[Begin Data for this exercise]

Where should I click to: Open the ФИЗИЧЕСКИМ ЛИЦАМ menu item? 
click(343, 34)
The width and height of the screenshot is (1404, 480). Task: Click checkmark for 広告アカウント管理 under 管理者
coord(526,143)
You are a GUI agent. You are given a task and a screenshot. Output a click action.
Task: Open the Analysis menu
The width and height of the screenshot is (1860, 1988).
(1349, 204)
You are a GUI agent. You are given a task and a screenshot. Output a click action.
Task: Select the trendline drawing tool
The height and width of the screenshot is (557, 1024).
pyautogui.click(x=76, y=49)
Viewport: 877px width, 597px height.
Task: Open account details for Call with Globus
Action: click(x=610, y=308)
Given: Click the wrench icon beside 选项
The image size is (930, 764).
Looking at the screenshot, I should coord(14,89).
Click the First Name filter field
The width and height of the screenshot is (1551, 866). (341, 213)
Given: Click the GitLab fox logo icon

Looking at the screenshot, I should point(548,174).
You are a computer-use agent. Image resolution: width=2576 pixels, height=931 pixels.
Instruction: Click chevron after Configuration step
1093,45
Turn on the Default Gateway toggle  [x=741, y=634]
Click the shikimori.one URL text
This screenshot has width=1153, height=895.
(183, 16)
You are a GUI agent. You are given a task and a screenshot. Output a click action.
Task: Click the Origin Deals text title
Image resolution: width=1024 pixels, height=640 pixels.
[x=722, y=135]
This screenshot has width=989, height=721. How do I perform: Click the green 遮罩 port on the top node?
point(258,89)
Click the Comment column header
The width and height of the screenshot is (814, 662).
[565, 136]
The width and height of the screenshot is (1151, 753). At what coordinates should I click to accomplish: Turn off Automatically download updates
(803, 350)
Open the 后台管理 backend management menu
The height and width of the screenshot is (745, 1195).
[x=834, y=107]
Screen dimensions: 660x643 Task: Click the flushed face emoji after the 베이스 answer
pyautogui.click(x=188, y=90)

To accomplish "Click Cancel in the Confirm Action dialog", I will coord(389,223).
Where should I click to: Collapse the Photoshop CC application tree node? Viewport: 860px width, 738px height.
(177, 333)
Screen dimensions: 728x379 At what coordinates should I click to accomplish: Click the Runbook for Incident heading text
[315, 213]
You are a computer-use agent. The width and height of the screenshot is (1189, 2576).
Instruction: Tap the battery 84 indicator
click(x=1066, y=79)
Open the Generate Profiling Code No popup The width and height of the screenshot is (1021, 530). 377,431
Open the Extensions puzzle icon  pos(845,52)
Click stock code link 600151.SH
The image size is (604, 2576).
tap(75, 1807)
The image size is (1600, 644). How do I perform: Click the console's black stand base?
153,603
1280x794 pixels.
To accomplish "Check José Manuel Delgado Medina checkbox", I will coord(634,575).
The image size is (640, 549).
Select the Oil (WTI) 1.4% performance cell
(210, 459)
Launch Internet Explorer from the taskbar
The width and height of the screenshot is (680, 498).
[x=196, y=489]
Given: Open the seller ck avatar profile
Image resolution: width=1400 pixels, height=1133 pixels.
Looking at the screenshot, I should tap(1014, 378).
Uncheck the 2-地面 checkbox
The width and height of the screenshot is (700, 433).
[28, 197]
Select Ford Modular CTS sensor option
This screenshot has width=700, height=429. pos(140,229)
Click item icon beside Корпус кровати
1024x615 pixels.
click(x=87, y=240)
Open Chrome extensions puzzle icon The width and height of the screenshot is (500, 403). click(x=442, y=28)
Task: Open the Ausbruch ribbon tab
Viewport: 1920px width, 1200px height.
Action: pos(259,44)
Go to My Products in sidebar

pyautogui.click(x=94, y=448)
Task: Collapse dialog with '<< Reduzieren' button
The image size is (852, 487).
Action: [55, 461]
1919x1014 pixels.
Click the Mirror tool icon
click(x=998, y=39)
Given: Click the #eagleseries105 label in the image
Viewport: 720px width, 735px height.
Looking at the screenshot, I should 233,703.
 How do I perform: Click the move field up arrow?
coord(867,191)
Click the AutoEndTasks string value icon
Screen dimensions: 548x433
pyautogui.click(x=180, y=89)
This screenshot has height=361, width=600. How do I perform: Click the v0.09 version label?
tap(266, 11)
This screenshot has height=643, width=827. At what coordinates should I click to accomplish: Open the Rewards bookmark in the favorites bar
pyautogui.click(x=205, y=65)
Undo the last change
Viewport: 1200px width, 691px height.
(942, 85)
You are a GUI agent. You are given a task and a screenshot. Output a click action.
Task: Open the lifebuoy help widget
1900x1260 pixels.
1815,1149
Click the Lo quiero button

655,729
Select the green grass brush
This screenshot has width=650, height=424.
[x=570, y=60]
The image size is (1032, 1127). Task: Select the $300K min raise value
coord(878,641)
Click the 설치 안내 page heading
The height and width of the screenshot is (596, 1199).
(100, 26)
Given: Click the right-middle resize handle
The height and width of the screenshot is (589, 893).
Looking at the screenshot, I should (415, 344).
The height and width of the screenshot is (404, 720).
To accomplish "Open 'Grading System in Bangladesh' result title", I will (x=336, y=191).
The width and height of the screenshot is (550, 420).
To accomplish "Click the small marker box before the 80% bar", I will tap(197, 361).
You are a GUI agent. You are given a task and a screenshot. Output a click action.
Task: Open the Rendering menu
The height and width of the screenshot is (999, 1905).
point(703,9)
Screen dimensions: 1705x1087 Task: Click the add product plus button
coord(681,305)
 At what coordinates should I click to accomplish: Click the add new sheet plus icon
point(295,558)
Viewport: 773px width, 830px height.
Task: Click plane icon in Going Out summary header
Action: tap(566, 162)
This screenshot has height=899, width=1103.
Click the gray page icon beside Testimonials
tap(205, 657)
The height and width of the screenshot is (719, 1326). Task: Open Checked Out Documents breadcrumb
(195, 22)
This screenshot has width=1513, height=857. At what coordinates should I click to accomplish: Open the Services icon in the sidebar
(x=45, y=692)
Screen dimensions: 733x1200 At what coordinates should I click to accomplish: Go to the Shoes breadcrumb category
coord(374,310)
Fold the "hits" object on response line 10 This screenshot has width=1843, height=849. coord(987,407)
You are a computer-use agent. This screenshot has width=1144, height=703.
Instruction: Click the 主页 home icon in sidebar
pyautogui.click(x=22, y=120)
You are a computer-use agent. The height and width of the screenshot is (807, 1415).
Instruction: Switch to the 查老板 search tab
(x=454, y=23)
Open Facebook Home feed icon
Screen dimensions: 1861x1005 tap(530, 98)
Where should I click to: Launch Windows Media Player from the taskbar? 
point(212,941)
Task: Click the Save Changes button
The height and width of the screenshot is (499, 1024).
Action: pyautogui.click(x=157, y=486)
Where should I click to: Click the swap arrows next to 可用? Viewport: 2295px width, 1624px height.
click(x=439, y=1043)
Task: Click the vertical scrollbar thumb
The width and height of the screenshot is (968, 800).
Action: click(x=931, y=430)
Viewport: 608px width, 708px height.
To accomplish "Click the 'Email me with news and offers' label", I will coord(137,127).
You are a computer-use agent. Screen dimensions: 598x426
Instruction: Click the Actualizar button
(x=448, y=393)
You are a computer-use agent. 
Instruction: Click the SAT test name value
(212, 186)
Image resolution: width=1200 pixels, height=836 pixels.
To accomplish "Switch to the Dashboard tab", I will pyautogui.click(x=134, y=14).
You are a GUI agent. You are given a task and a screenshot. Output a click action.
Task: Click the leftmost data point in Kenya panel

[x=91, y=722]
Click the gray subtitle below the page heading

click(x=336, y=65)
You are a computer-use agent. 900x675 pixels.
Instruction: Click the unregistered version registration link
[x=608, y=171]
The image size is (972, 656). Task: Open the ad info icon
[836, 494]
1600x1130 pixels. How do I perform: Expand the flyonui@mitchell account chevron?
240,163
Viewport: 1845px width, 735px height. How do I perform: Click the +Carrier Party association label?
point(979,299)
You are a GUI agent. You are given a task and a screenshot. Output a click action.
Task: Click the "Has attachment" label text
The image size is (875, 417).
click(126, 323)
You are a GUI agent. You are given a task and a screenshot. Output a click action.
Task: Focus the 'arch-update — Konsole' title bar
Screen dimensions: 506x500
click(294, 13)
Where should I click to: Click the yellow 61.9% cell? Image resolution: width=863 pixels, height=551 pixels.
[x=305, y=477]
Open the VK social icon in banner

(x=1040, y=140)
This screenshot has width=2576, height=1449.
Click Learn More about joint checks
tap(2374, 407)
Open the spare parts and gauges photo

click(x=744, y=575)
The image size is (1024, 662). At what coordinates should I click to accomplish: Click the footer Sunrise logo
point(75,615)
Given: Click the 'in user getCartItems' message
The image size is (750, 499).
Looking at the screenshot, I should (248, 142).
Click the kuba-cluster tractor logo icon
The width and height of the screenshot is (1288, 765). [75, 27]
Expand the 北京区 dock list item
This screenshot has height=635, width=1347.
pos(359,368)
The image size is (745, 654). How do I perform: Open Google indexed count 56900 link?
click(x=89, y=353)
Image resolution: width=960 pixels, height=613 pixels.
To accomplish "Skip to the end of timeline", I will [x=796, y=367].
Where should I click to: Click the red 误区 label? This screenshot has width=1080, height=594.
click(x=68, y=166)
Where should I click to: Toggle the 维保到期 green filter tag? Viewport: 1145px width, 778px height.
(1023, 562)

[End Data for this exercise]

Please retype the rows above exactly, everything from the first row down to the line containing "coord(526,143)", with both ends included.

◆ Final result:
Where should I click to: Open the ФИЗИЧЕСКИМ ЛИЦАМ menu item? 
click(343, 34)
The width and height of the screenshot is (1404, 480). Task: Click checkmark for 広告アカウント管理 under 管理者
coord(526,143)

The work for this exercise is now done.